If you are using Bun (which doesn't natively support using and uses a transpiler which is incompatible with this library) or prefer standard JavaScript syntax, you must manually release the lock using drop(). Always use a try...finally block to ensure the lock is released even if an error occurs.

import { spawn, move, Mutex } from "multithreading";

const buffer = new SharedArrayBuffer(4);
const counterMutex = new Mutex(new Int32Array(buffer));

spawn(move(counterMutex), async (mutex) => {
  // Note that we have to import drop here, otherwise it wouldn't be available
  const { drop } = await import("multithreading");

  // 1. Acquire the lock manually
  const guard = await mutex.acquire();

  try {
    // 2. Critical Section
    guard.value[0]++;
  } finally {
    // 3. Explicitly release the lock
    drop(guard);
  }
});

2. RwLock (Read-Write Lock)

A RwLock is optimized for scenarios where data is read often but written rarely. It allows multiple simultaneous readers but only one writer.

import { spawn, move, RwLock } from "multithreading";

const lock = new RwLock(new Int32Array(new SharedArrayBuffer(4)));

// Spawning a Writer
spawn(move(lock), async (l) => {
  // Blocks until all readers are finished (asynchronously)
  using guard = await l.write(); 
  guard.value[0] = 42;
});

// Spawning Readers
spawn(move(lock), async (l) => {
  // Multiple threads can hold this lock simultaneously
  using guard = await l.read(); 
  console.log(guard.value[0]);
});

A Semaphore limits the number of threads that can access a resource simultaneously. Unlike a Mutex (which allows exactly 1 owner), a Semaphore allows N owners. This is essential for rate limiting, managing connection pools, or bounding concurrency.
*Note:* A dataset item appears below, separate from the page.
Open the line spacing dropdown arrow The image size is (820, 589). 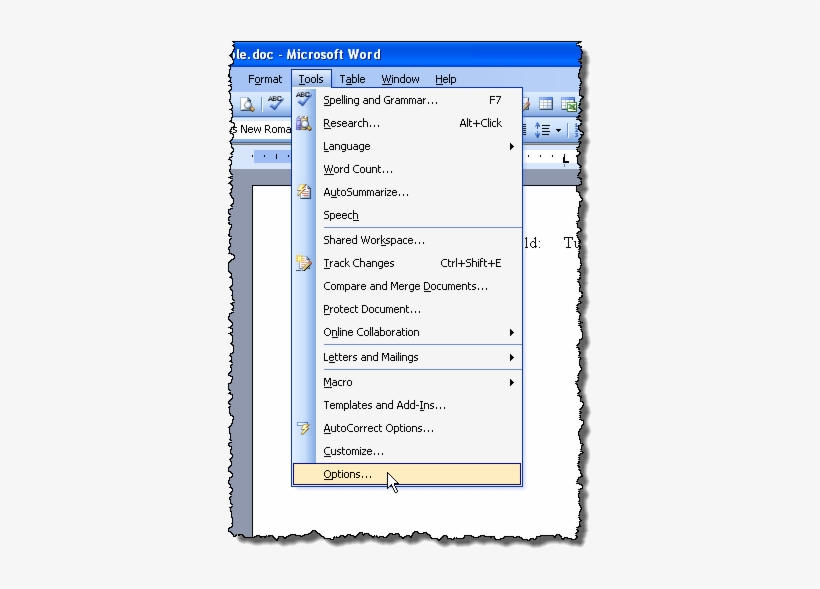click(x=559, y=130)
import { spawn, move, Semaphore } from "multithreading";

// Initialize with 3 permits (allowing 3 concurrent tasks)
const semaphore = new Semaphore(3);

for (let i = 0; i < 10; i++) {
  spawn(move(semaphore), async (sem) => {
    console.log("Waiting for slot...");
    
    // Will wait (async) if 3 threads are already working
    using _ = await sem.acquire(); 
    
    console.log("Acquired slot! Working...");

    await new Promise(r => setTimeout(r, 1000));
    
    // Guard is disposed automatically, releasing the permit for the next thread
  });
}

Like the Mutex, if you cannot use the using keyword, you can manually manage the lifecycle.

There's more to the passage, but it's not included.